All of our patients come to us with the desire for a healthy child. Yet at times, the medical challenges can be substantial. And the technology we apply, though quite remarkable, bypasses hard-won evolutionary adaptations. How does this impact our patients’ desired outcome? Over the past 25 years, there has been a lot of research in to IVF outcomes, but unless you are reading this literature closely, the results can be confusing. I would like to take a few minutes to clarify what we know at this time.
First, it is good to understand “what is normal?” Is it just survival and anatomic development? What about behavior? Intelligence? Achievement? Reproductive potential? I think all of us would agree that all of these factors would contribute to what we would define as a normal individual. It is also important to understand where the data comes from. There are a variety of sources and approaches, each with their strengths, limitations and biases. Was the information collected for this purpose or for another? How was it collected? Does the size of the study matter? (yes) So with all of this in mind, let’s take a look at what we know. We will be focusing on single pregnancies since the data suggests IVF multiples carry the same risks as spontaneously conceived multiples.

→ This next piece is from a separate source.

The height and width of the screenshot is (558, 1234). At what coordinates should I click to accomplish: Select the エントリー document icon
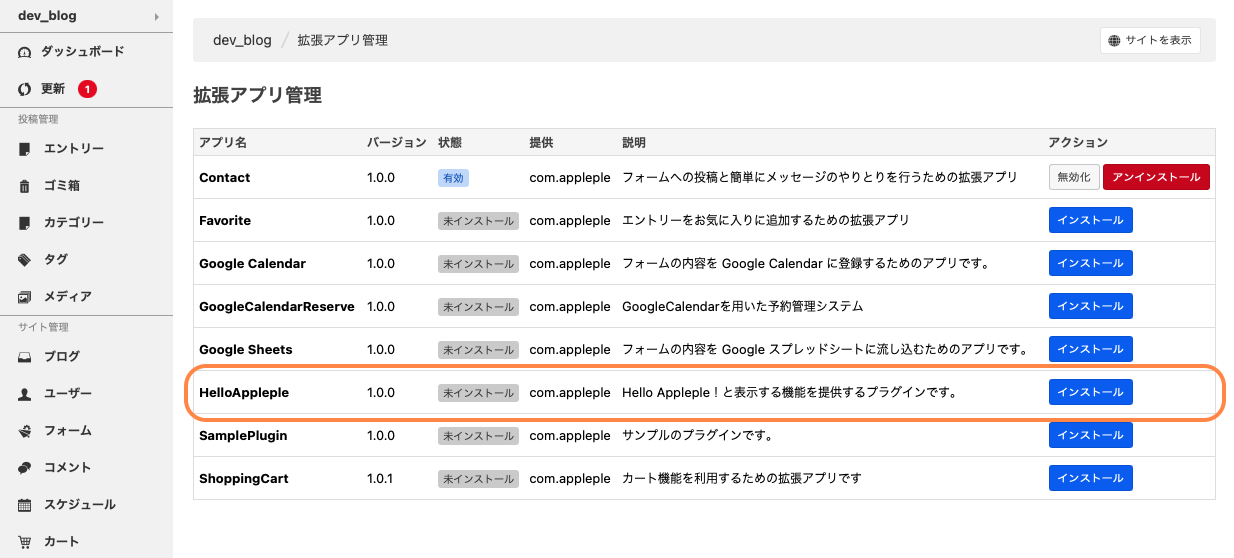(x=25, y=149)
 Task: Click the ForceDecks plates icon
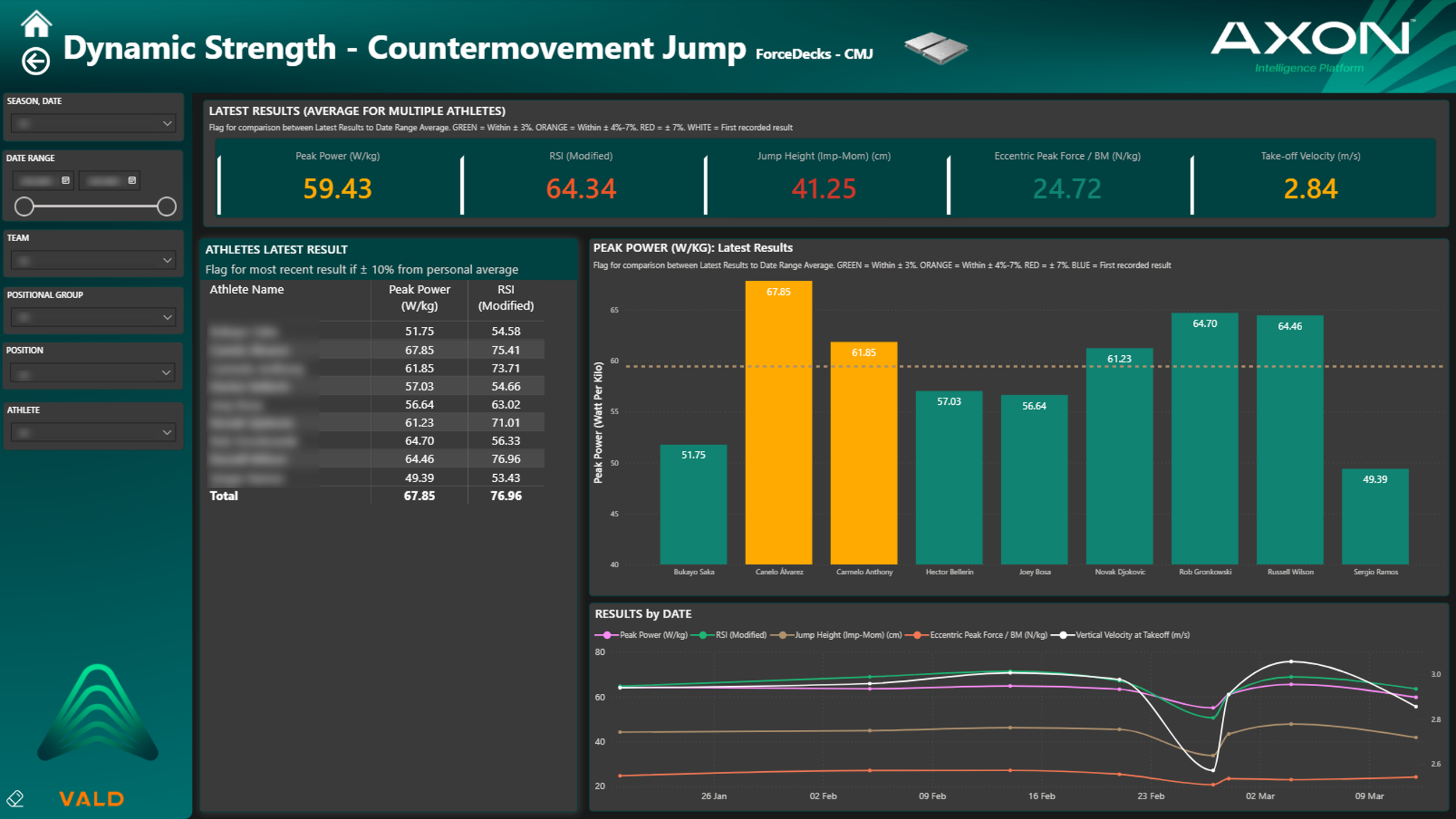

Miscarriages. At this point, most of us agree that there appears to be no difference in the clinical miscarriage rate in IVF pregnancies compared to natural conceptions. This rate is age dependent, but is also dependent on the number of eggs a woman has regardless of age. An excellent 2001 study from France observed a 2.8 fold increase in Down’s Syndrome, regardless of age, when the FSH > 11.5. The biochemical pregnancy (very early miscarriage) rate runs 8-11% but increases beyond this in mid 40’s.
Birth Defects. Numerous studies have now demonstrated that IVF single pregnancies have a slightly increased risk of birth defects compared to the general population, however, to understand the impact of the technology, you need a different control group: infertile women who conceive naturally. In the studies making the correct comparison, there is uniformly no difference. This suggests that IVF does not increase birth defects to any substantial degree.
Still Birth or Death Within the First Week of Life. Three studies published over the last decade suggest an increased risk of 1.6-2.1 when compared to the general population.
Pre-Term Delivery. A number of studies have demonstrated an increased risk of pre-term delivery in IVF babies vs. the general population. But again, getting pregnant later in life has been demonstrated to have a similar risk so the technology may not be the primary cause.
Other Pregnancy Complications. Several studies suggest a 1.5-2 fold increase in cesarean sections. A few report about a 1.5 fold increased risk of pre-ecclampsia , gestational diabetes and SGA. All of these are compared to the general population.
Childhood Cancers. Last year a large (n=106,013) study from England reported no overall increased risk of cancers. Insufficient time has passed to make a judgment regarding adulthood cancers.
Long-Term Development. Compared to the general population, there appears to be no increased issues in general health, growth, chronic illnesses, developmental stage, behavior, emotional functioning or autism risk in IVF children. Pubertal development appears normal. In adolescents and young adults, behavioral, social and emotional function appears appropriate.
What Can We Conclude? It is clear that our infertile patient population is a higher risk population compared to the general population. Fortunately, these risks appear to be quite small. The role of IVF in causing the problems has clearly not been demonstrated, but we also know it has not been excluded at this time. What we do know is that the vast majority of the over 3 million children born from IVF are normal, but we must remain vigilant to make sure that our evolving approaches and technologies continue to enhance outcomes.